WHAT IS BEING ASKED:
When you reach the line containing "The width and height of the screenshot is (1568, 723)." in the data below, reproduce it and every line that follows, exactly and without additions.

THE DATA:
──────────
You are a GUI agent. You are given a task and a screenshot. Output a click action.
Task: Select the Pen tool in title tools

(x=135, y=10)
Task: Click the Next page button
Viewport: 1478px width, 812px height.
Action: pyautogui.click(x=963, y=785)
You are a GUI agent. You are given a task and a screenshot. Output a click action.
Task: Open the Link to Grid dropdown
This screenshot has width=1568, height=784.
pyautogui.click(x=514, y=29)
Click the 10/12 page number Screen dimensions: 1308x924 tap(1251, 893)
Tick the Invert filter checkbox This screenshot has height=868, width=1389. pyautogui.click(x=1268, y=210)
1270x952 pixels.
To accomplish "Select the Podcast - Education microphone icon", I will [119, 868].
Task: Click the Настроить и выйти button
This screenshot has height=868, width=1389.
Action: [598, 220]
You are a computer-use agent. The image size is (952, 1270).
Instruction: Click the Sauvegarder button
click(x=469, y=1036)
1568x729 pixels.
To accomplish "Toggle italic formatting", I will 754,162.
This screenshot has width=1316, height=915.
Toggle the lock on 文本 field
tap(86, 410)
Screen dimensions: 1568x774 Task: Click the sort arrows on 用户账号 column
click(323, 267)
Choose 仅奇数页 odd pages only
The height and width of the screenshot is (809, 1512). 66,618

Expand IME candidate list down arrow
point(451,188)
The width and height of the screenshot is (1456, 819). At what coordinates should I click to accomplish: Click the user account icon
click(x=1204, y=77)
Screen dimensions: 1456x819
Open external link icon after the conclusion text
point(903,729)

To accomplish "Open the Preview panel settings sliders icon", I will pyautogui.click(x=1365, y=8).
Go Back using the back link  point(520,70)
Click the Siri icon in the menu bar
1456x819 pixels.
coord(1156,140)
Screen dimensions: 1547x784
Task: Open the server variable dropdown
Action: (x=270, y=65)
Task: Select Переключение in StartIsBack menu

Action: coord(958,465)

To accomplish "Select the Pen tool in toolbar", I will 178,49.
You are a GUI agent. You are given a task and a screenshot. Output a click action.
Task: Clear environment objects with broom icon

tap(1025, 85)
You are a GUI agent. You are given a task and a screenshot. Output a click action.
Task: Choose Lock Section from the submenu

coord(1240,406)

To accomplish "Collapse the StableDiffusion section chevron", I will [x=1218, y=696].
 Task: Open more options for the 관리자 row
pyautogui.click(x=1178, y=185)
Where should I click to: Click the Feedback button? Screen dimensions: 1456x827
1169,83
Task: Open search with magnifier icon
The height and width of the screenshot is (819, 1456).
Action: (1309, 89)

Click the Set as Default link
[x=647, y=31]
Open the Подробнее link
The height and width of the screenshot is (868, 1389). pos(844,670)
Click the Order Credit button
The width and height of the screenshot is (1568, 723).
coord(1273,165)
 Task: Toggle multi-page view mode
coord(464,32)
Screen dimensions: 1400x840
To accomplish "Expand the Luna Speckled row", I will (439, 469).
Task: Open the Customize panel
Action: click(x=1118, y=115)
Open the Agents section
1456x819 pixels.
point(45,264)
──────────
WRITTEN ANSWER:
The width and height of the screenshot is (1568, 723).
coord(1273,165)
 Task: Toggle multi-page view mode
coord(464,32)
Screen dimensions: 1400x840
To accomplish "Expand the Luna Speckled row", I will (439, 469).
Task: Open the Customize panel
Action: click(x=1118, y=115)
Open the Agents section
1456x819 pixels.
point(45,264)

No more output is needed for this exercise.